After receiving alarming x-ray results, 68-year-old Susan Watson was sent to Abrazo Arizona Heart Hospital’s Institute for Advanced Aortic Disease in Phoenix, Arizona, where she was notified that she had a rare aneurysm.
"She had an aneurysm through her entire aorta, something very unique. It started at the root, worked all the way up, went into the blood vessels that go into the brain, worked down into her chest and then went into her abdomen," said Dr. Merick Kirshner, a cardiothoracic surgeon at the hospital.
An aneurysm is balloon-like bulge in an artery that can rupture and cause fatal internal bleeding, according to the National Heart, Lung and Blood Institute. In order to tackle the challenge, Dr. Kirshner worked closely with a team of nurses, nurse practitioners and other physicians including Dr. Venkatesh Ramaiah, a vascular surgeon and co-director of the Institute for Aortic Disease.

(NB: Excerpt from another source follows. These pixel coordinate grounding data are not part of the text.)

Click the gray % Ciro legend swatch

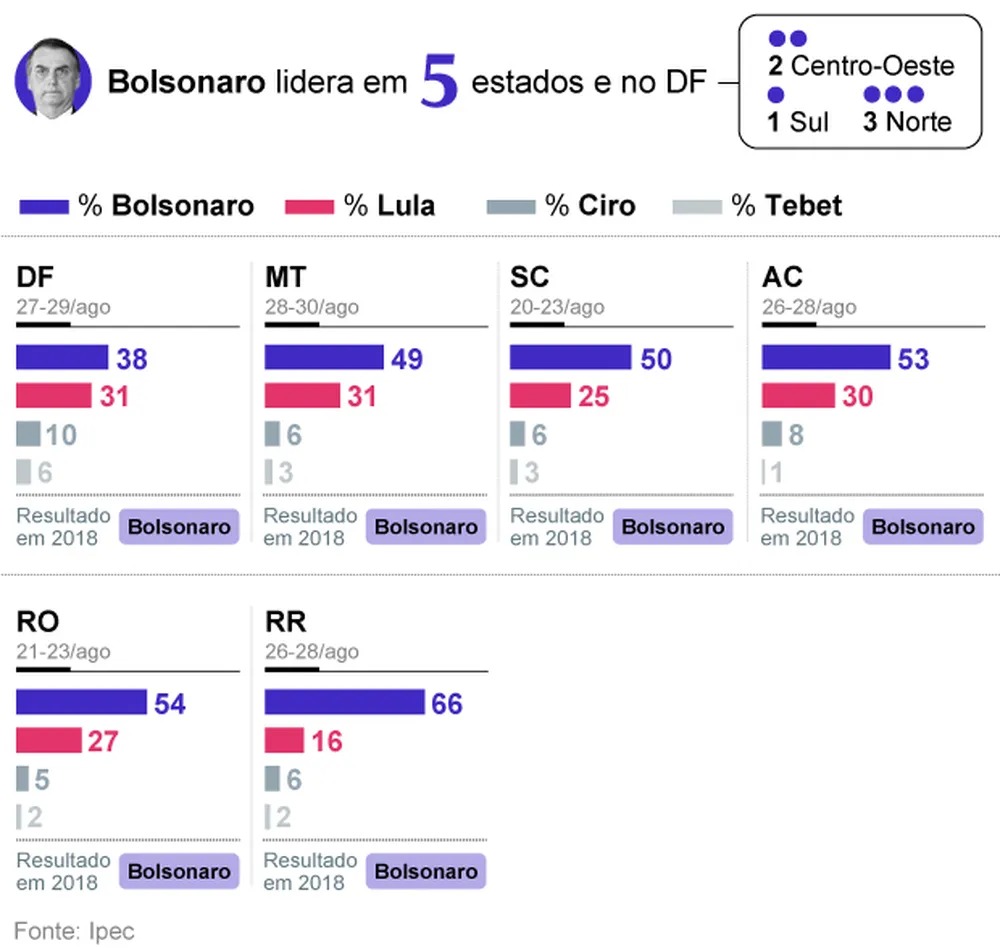(511, 207)
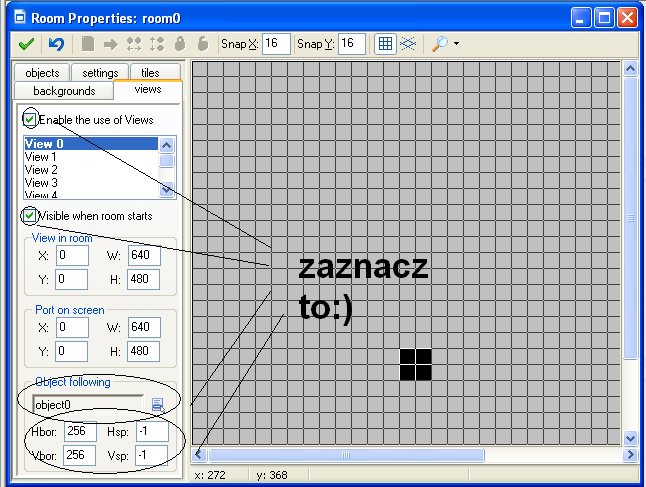
Task: Click the magnifier zoom icon
Action: [439, 44]
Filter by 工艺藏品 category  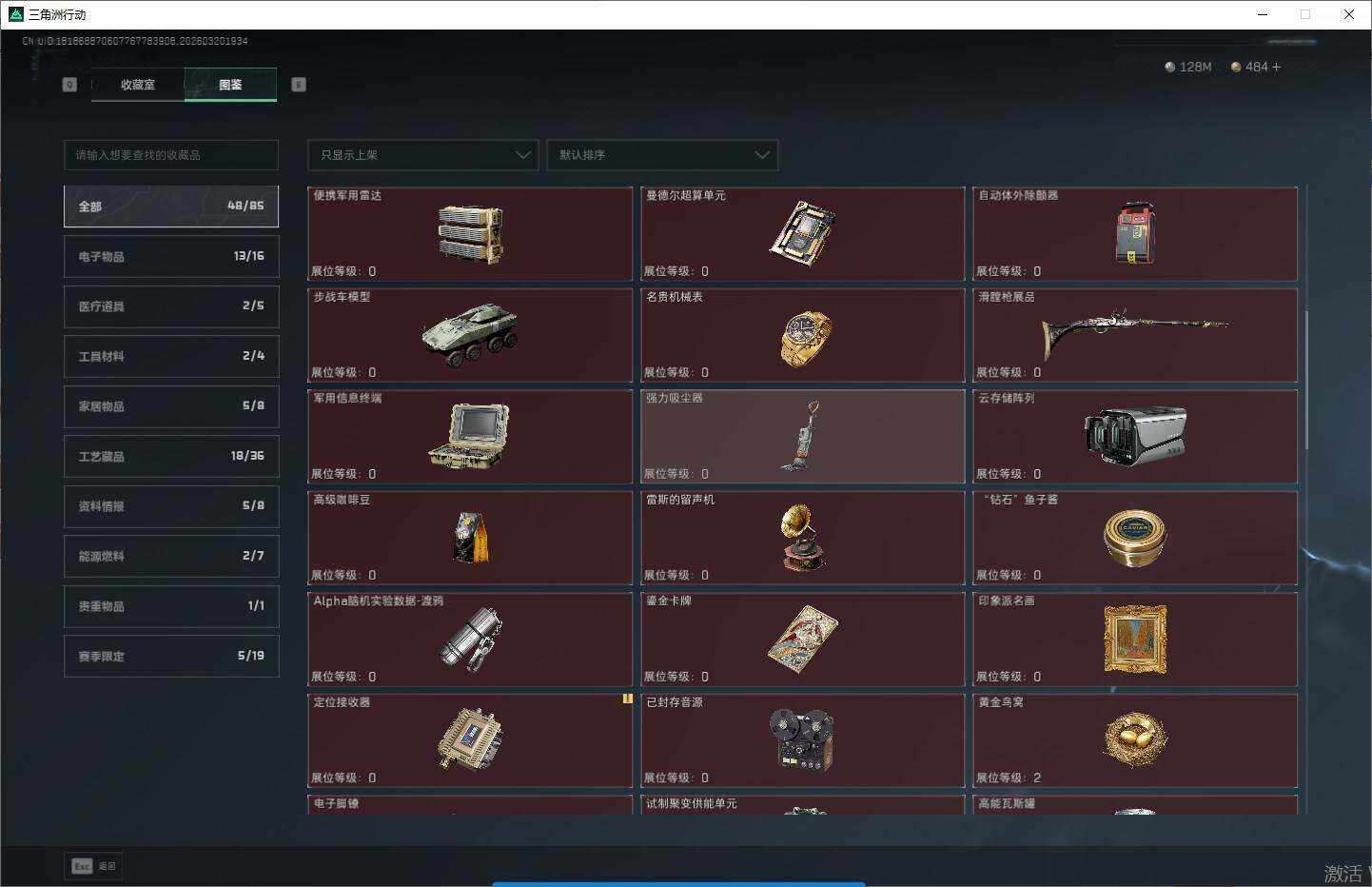[171, 457]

"He's done and seen things I've never done before. And I've done and seen things he's never done before. The work I do in the ascending aorta and the work he does in the abdominal aorta is very different. So we can look at a problem, come at it from different directions and then come up with a solution very quickly," said Dr. Kirshner.
Through teamwork and dedication, Susan’s surgery was a success and she made a made a full recovery.
"I'm so grateful to them, for their brilliance, for their giftedness, for their expertise and for their skill. Without them, I truly believe I would not be alive today," said Susan.